[Dataset records]
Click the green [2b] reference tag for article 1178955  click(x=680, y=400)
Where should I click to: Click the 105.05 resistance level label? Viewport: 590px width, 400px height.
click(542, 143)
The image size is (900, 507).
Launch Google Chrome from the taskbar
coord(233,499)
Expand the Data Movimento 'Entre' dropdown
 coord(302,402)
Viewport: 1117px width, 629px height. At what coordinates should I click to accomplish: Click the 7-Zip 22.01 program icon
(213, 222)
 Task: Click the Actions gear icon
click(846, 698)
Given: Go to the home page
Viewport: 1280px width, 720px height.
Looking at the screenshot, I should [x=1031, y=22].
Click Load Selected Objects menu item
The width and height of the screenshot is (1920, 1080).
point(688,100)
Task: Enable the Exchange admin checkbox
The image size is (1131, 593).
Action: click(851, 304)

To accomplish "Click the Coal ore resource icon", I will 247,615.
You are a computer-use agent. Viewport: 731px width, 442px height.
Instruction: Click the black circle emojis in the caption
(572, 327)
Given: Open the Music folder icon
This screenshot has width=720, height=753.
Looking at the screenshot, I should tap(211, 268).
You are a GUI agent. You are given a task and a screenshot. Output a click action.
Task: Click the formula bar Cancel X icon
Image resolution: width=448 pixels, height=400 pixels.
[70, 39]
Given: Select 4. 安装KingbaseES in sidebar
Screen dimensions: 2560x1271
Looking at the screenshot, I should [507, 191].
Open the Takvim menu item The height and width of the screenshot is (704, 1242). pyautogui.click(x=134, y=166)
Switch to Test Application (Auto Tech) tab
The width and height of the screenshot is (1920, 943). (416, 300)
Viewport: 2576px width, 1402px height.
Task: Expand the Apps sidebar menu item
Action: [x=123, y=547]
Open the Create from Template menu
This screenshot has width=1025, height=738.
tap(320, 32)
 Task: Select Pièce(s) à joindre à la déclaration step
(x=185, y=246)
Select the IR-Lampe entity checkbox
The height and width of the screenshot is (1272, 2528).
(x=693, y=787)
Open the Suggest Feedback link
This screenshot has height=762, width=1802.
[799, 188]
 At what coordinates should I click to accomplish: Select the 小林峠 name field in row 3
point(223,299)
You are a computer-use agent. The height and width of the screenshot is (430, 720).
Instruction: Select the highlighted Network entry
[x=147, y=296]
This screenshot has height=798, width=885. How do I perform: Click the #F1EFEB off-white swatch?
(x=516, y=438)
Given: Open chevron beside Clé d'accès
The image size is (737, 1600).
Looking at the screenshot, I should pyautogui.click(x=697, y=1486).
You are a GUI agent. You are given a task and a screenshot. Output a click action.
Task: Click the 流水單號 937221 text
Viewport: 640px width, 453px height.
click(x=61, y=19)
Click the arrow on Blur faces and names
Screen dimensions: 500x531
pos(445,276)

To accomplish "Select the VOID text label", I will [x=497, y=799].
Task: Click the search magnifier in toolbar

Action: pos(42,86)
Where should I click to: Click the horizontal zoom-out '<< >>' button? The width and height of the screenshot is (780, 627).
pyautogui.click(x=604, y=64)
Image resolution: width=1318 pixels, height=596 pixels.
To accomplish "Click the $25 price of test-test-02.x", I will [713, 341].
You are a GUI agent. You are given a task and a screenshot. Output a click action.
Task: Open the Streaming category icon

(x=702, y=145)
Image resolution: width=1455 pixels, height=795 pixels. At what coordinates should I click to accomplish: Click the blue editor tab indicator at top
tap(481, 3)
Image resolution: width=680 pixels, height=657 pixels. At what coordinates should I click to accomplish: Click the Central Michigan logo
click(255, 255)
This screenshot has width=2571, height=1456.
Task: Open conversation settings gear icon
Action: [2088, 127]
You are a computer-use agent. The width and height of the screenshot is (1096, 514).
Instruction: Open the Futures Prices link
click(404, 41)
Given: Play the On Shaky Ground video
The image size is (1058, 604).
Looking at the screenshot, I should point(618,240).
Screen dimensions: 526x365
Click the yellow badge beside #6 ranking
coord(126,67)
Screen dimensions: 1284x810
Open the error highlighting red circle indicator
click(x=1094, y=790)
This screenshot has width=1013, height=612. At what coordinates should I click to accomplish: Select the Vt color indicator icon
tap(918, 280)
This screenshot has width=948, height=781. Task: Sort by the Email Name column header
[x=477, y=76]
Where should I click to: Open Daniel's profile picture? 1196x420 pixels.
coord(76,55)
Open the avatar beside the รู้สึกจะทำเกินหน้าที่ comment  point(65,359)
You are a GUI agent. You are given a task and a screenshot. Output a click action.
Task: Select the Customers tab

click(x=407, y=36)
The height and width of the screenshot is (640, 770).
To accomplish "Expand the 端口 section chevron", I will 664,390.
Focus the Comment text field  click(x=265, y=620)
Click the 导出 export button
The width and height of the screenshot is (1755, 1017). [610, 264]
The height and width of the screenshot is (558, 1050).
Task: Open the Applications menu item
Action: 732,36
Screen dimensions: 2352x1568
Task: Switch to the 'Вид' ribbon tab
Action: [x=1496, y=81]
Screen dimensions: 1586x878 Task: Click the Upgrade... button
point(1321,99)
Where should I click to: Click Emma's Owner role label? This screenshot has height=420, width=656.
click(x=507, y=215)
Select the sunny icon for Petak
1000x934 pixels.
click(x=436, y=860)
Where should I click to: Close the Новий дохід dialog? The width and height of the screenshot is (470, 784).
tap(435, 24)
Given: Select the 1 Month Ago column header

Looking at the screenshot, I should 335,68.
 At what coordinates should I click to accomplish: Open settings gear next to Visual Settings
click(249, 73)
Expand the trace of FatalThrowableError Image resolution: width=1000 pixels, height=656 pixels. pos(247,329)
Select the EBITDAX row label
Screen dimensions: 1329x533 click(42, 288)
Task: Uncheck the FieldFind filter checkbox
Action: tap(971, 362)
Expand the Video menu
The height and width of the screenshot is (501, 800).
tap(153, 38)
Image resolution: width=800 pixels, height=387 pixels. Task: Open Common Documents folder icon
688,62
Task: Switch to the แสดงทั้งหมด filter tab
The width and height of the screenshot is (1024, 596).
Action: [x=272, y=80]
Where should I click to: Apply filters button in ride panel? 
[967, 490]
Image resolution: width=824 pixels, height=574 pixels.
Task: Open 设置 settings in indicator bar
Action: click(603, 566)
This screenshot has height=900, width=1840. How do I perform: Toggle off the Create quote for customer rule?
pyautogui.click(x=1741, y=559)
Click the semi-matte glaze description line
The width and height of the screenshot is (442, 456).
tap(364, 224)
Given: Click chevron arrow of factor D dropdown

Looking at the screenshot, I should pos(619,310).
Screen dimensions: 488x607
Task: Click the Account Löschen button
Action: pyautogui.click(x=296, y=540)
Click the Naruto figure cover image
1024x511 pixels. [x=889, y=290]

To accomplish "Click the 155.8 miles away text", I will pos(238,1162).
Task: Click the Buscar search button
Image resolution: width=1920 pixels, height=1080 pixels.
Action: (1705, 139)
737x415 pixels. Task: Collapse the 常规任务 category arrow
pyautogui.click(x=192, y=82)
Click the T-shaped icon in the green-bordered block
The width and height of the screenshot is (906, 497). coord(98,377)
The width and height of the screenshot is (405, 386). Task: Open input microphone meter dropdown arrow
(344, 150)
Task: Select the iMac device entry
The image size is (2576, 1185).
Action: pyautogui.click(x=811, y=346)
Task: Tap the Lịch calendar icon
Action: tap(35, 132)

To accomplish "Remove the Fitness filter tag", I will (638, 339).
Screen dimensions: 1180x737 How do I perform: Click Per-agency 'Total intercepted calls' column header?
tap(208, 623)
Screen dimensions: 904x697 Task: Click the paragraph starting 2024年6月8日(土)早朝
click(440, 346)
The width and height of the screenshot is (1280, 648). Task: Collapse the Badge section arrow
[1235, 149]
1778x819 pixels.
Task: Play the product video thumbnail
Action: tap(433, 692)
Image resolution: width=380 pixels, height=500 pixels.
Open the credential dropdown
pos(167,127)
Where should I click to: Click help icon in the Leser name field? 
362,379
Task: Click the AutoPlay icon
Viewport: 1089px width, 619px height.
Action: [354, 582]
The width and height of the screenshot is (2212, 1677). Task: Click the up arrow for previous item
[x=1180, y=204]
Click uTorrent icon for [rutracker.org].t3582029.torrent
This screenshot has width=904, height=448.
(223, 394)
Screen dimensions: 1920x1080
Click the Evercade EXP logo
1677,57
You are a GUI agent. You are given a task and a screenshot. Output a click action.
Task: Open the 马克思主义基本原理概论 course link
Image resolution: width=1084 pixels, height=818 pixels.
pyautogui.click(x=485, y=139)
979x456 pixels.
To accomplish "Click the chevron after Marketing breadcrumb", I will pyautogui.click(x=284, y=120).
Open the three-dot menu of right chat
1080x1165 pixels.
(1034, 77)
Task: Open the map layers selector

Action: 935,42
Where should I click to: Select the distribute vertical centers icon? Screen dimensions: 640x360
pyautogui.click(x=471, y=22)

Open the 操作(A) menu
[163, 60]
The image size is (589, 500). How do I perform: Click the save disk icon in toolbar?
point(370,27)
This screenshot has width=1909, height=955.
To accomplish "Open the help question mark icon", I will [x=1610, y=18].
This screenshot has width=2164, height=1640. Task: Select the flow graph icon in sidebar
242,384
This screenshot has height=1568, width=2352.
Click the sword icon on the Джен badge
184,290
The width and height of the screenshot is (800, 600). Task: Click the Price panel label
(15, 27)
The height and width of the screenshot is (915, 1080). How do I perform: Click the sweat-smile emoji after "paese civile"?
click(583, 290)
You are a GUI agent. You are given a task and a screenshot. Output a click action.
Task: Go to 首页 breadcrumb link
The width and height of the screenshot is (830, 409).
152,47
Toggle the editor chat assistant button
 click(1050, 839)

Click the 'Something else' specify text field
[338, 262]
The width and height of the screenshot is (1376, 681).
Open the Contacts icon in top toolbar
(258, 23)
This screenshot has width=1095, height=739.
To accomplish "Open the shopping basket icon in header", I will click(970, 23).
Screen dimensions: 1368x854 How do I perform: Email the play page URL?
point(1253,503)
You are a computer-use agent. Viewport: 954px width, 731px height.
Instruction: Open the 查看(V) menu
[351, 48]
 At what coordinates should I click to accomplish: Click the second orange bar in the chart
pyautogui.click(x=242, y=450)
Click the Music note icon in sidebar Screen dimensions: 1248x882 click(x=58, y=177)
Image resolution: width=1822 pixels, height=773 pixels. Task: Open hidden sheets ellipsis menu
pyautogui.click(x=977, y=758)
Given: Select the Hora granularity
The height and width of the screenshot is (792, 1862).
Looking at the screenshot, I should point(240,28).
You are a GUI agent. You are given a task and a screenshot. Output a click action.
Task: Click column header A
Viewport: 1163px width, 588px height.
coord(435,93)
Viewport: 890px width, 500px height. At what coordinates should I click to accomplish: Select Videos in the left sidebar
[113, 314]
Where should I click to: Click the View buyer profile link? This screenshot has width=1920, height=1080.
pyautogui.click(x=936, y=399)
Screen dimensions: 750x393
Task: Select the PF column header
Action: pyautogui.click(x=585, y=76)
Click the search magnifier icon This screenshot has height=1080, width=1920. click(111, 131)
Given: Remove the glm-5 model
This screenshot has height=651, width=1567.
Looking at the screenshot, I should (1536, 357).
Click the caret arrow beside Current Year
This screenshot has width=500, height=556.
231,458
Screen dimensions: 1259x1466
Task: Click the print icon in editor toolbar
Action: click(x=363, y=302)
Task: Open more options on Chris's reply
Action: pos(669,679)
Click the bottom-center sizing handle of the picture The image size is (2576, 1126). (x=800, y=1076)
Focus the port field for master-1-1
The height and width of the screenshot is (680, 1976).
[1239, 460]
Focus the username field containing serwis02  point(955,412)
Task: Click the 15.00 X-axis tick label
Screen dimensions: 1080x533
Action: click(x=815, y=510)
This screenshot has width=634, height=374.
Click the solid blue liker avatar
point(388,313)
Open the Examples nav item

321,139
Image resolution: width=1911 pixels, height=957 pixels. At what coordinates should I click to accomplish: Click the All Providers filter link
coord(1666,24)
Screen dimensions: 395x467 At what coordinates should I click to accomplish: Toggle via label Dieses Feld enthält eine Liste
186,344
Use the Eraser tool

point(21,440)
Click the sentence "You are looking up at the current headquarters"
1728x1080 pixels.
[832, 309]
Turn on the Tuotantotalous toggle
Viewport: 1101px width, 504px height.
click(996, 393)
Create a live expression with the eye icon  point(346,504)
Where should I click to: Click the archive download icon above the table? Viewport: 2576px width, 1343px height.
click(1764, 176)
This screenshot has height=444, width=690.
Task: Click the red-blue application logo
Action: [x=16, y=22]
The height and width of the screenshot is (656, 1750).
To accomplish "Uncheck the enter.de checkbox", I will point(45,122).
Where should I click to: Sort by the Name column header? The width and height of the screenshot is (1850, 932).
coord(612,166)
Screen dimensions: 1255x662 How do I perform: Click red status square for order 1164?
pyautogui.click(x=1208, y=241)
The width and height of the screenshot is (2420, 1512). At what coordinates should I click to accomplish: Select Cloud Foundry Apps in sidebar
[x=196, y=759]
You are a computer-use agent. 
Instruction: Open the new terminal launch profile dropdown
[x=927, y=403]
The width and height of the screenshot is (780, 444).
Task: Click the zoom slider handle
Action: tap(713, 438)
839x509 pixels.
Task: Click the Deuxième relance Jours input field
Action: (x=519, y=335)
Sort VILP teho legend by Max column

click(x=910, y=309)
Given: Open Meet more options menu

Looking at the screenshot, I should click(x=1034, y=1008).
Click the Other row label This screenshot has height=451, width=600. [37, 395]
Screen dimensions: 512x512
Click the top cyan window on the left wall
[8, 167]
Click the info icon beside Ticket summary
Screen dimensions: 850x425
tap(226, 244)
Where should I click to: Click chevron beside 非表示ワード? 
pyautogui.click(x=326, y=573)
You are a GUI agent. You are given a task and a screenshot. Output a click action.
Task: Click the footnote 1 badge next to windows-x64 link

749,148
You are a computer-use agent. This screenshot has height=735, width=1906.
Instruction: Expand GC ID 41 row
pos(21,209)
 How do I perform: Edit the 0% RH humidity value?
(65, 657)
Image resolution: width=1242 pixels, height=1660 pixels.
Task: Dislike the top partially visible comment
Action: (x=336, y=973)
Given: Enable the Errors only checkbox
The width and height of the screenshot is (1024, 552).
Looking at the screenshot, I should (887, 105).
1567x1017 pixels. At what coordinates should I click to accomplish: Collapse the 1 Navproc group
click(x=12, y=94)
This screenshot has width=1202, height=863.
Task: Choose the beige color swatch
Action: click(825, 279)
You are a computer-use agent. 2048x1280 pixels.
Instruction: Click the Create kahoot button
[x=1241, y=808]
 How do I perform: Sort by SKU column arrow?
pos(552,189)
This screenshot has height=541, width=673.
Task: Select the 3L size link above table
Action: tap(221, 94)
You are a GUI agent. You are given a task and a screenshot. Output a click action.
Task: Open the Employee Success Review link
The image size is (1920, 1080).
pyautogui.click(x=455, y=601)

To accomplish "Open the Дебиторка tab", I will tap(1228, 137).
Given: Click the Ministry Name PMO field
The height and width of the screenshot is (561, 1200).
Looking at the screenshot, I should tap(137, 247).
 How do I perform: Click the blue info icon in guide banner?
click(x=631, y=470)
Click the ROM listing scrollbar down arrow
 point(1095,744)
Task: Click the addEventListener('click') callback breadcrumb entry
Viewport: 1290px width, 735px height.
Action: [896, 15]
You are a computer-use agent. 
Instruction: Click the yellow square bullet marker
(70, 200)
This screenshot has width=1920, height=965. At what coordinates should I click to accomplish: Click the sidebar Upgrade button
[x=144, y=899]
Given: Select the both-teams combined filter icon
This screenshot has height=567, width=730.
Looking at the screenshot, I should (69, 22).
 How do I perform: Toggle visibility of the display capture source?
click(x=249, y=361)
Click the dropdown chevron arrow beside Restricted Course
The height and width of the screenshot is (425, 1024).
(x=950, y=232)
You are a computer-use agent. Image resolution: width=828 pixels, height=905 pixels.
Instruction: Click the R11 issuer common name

- REQUEST: Update the lines starting at the one containing "The height and width of the screenshot is (640, 770)." and ending at the one containing "point(1321,99)", putting "Notes" in place of "Comment" and leaving everything else unchanged.

- ANSWER BELOW:
The height and width of the screenshot is (640, 770).
To accomplish "Expand the 端口 section chevron", I will 664,390.
Focus the Notes text field  click(x=265, y=620)
Click the 导出 export button
The width and height of the screenshot is (1755, 1017). [610, 264]
The height and width of the screenshot is (558, 1050).
Task: Open the Applications menu item
Action: 732,36
Screen dimensions: 2352x1568
Task: Switch to the 'Вид' ribbon tab
Action: [x=1496, y=81]
Screen dimensions: 1586x878 Task: Click the Upgrade... button
point(1321,99)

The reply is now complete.